A importância da educação financeira na vida do cidadão
Enviada em 20/10/2019
Sob a visão do antropólogo Roberto DaMatta, é imprescindível que a sociedade faça uma releitura crítica do seu passado para vislumbrar um melhor perspectiva de futuro.. Entretanto, uma substancial parcela da população brasileira parece ignorar esse ensinamento, a julgar pela persistência de comportamentos negligentes em relação à importância da educação financeira na vida cotidiana, o que impacta as finanças familiares e a macroeconomia. Nesse contexto, evidenciam-se a insuficiência de esforços estatais e a alienação midiática como causas.
A princípio, o frágil empenho governamental na promoção da alfabetização financeira representa um dos empecilhos. Com efeito, embora o país disponha da Estratégia Nacional de Educação Financeiras(ENEF) - a qual busca levar estudos sobre controle orçamentário nas escolas-, a restrição desse projeto a um pequeno número de instituições dificulta a formação de uma população consciente em relação às próprias finanças. Em contrapartida, cresce o percentual de inadimplentes no Brasil, segundo o Serviço Nacional de Proteção ao Crédito(SPC), o que poderia ser amenizado se, já na infância, os brasileiros fossem educados financeiramente.
De outra parte, há de se destacar a relevância do planejamento de gastos para o enfrentamento do consumismo. Sob esse viés, convém frisar o poder persuasivo da propaganda no fomento a comportamentos imprudentes no que tange às compras, criando vontades insaciáveis, conforme defende os teóricos da “Indústria Cultural”-Theodor Adorno e Max Horkheimer. Nesse âmbito, parcelamentos e condições sem juros ilustram os atrativos fáceis usados para incitar a realizar de gastos desnecessário de uma significativa parcela da sociedade que desconhece noções básicas de economia responsável.

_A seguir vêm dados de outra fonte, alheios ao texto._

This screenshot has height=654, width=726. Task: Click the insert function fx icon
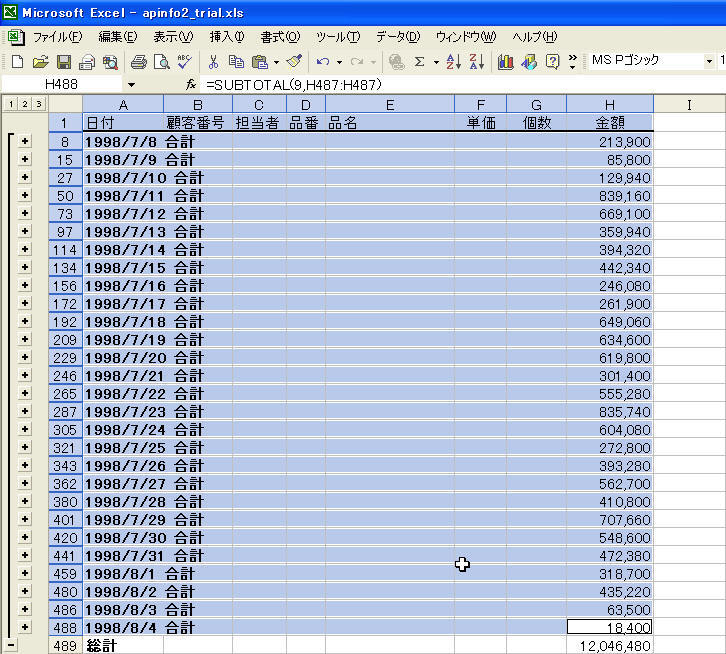pyautogui.click(x=190, y=85)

Urge, portanto, a importância de medidas que alterem esse cenário problemático. Diante disso, a fim de promover a educação financeira da coletividade, cabe as Secretarias de Educação oferecerem essa temática nas escolas, por meio de projetos transdisciplinares, como entre as matérias de Geografia e Matemática, com cursos de capacitação dos professores, que devem seguir as diretrizes do ENEF. Paralelamente, o Ministérios da Fazenda precisa fomentar o planejamento econômico familiar, a partir da veiculação de programas na televisão e nas redes sociais que debatem esse assunto, que contem com a participação de especialistas na área(economistas e administradores. Espera-se, assim, ter uma melhor perspectiva de futuro com a construção de uma sociedade que reconheça o indispensabilidade da educação financeira nas suas vidas.